Why a table? This very fast function has its worst noise peak at -90db when the signal is at -20db. That's crazy good.

For resampling of audio, I always use one of the interpolators from the Elephant paper. This was discussed in a previous SO question.

If you're on a processor that doesn't have fp, you can still do these things, but they are harder. I've been there. I feel your pain. Good luck! I used to do conversions for fp to integer for fun, but now you'd have to pay me to do it. :-)


Cool online references that apply to your problem:

http://www.audiomulch.com/~rossb/code/sinusoids/

http://www.dattalo.com/technical/theory/sinewave.html


Edit: additional thoughts based on your comments

Since you're working on a tricky processor, maybe you should look into how to make your sine table have more angles to look up, but still keep it small.

Suppose you break a quadrant into 90 pieces (in reality, you'd probably use 256 pieces, but let's keep it 90 for familiarity and clarity). Encode those as 16 bits. That's 180 bytes of table so far.

Now, for every one of those degrees, we're going to have 9 (in reality probably 8 or 16) in-between points.

Let's take the range between 3 degrees and 4 degrees as an example.

sin(3)=0.052335956 //this will be in your table as a 16-bit number
sin(4)=0.069756474 //this will be in your table as a 16-bit number

so we're going to look at sin(3.1)

sin(3.1)=0.054978813 //we're going to be tricky and store the result
                     // in 8 bits as a percentage of the distance between
                     // sin(3) and sin(4)

What you want to do is figure out how sin(3.1) fits in between sin(3) and sin(4). If it's half way between, code that as a byte of 128. If it's a quarter of the way between, code that as 64.

That's an additional 90 bytes and you've encoded down to a tenth of a degree in 16-bit res in only 180+90*9 bytes. You can extend as needed (maybe going up to 32-bit angles and 16-bit tween angles) and linearly interpolate in between very quickly. To minimize storage space, you're taking advantage of the fact that consecutive values are close to each other.

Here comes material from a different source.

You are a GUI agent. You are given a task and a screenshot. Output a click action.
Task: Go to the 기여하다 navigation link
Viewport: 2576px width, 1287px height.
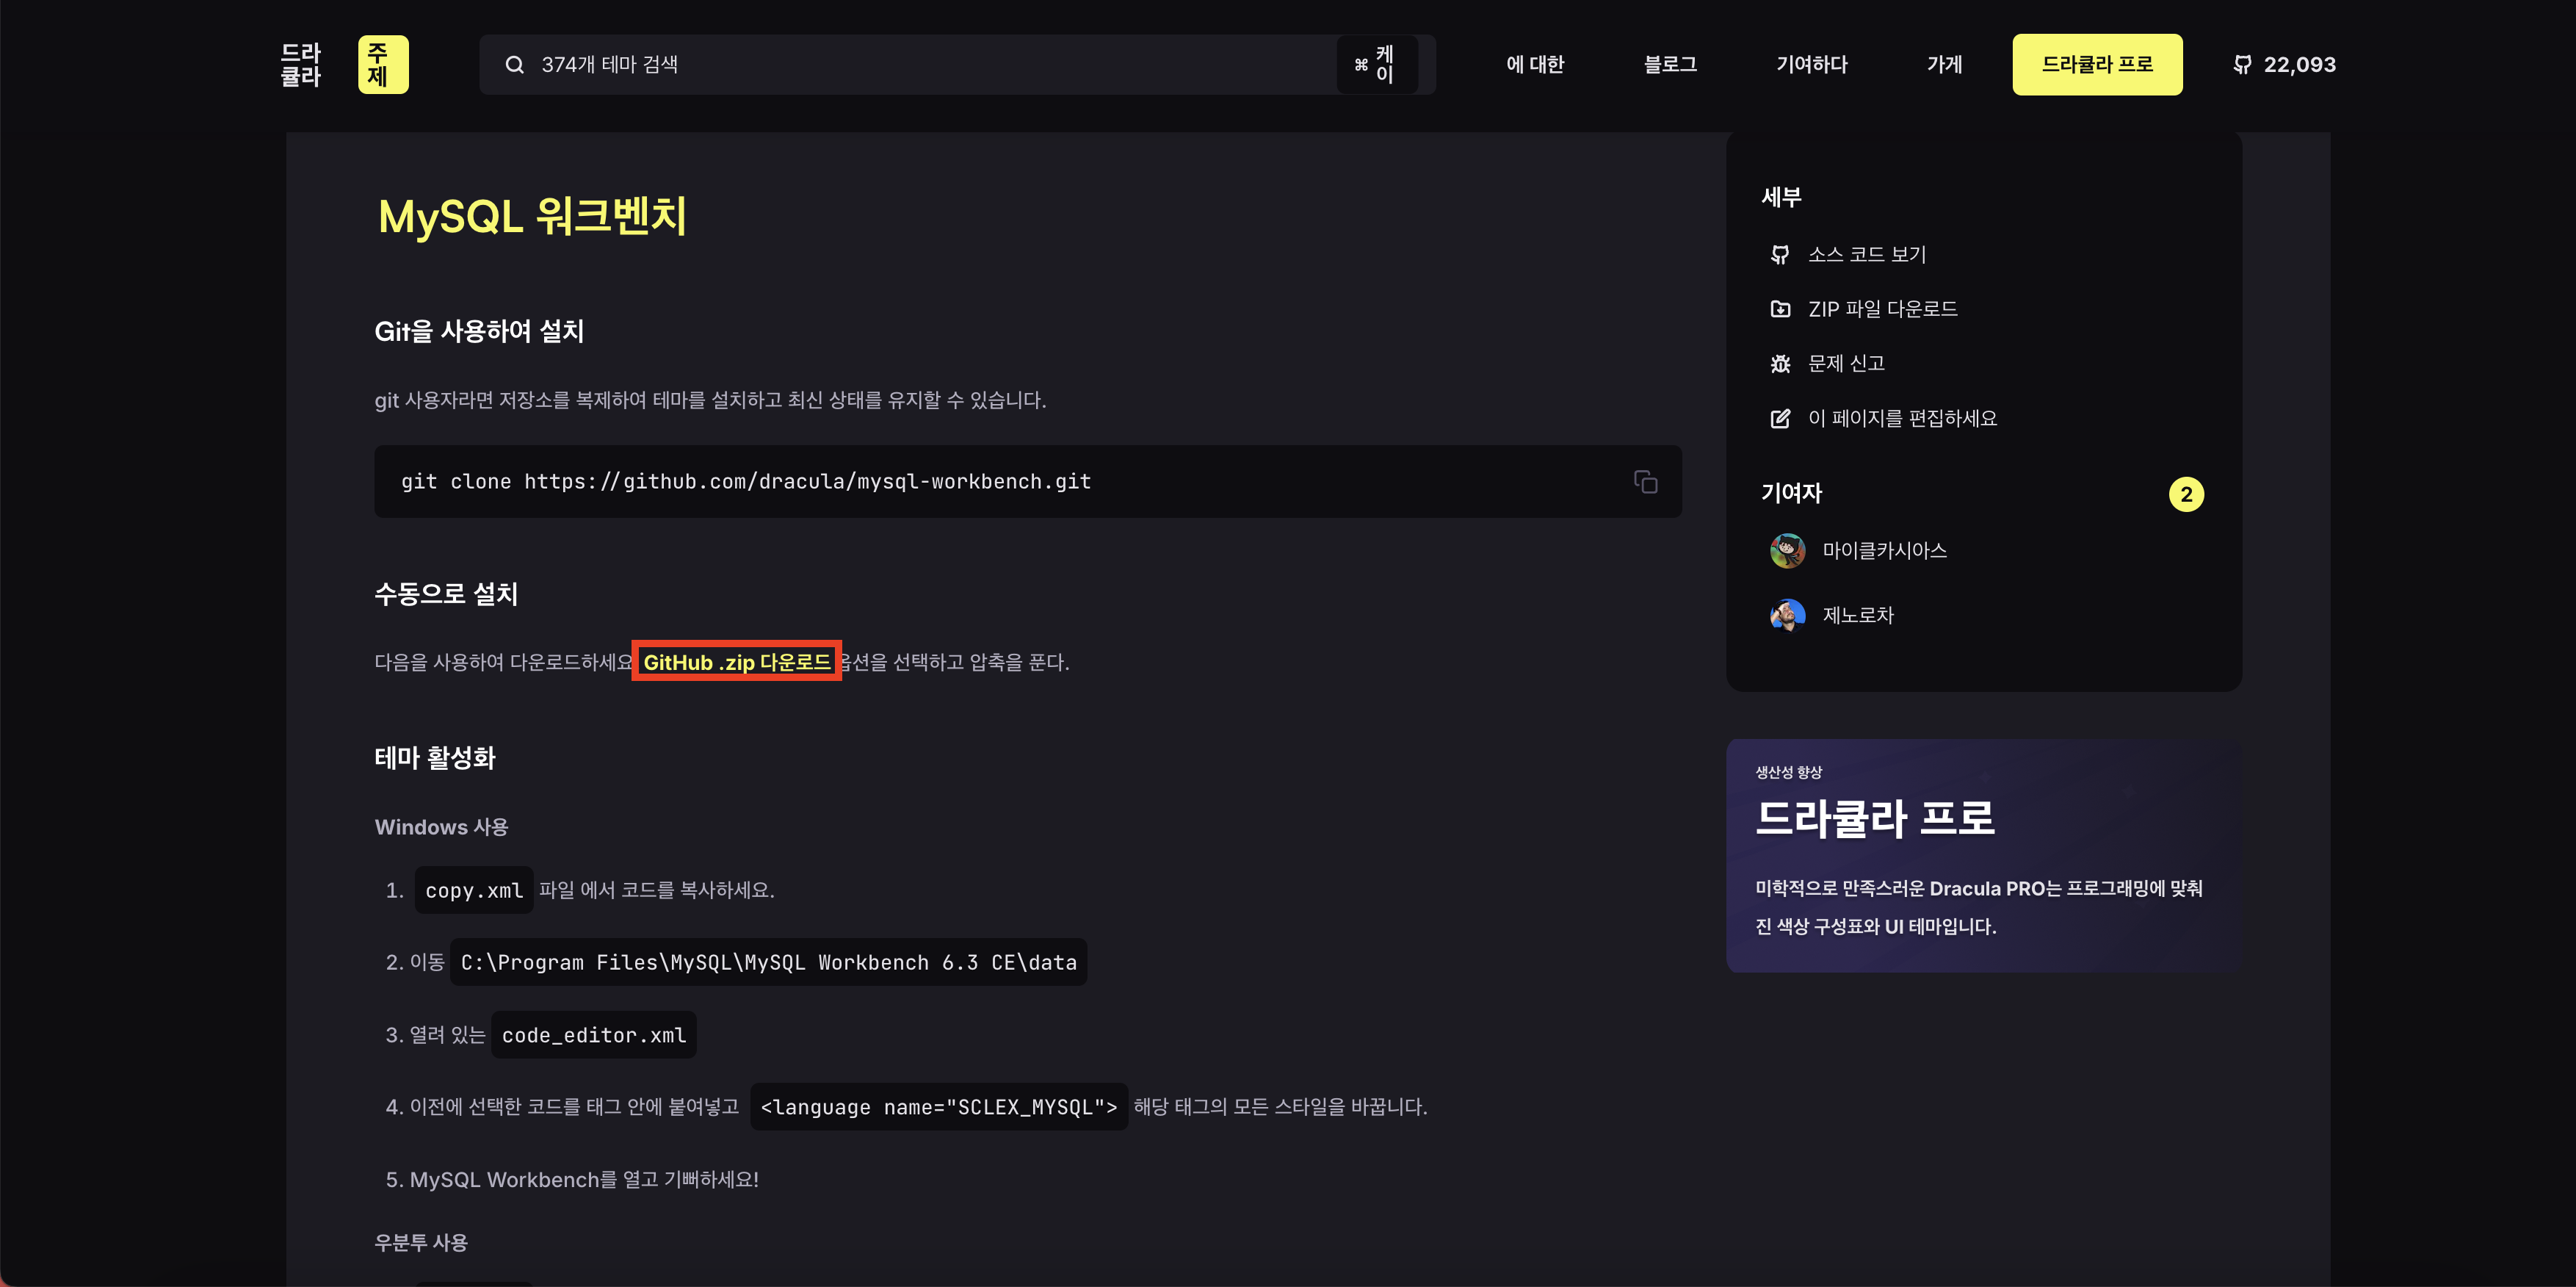(x=1811, y=65)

Edit 2: better way to encode the in-between angles in a table

I just remembered that when I did this, I ended up very compactly expressing the difference between the expected value according to linear interpolation and the actual value. This error is always in the same direction.

I first calculated the maximum error in the range and then based the scale on that.

Worked great. I feel like I should do the code in a blog entry to illustrate. :-)

Nosredna
@Nosredna: I think you're missing something: those additional 90 bytes are not the same for each of the 90 pieces; you'd have to add 90bytes x 90pieces = 8100bytes for your scheme.
Jason S
(you could use angle sum/difference formulae as per Nick D's suggestion)
Jason S
Yes! I screwed that up. Fixing.
Nosredna
You're saving about half the table size, is my point.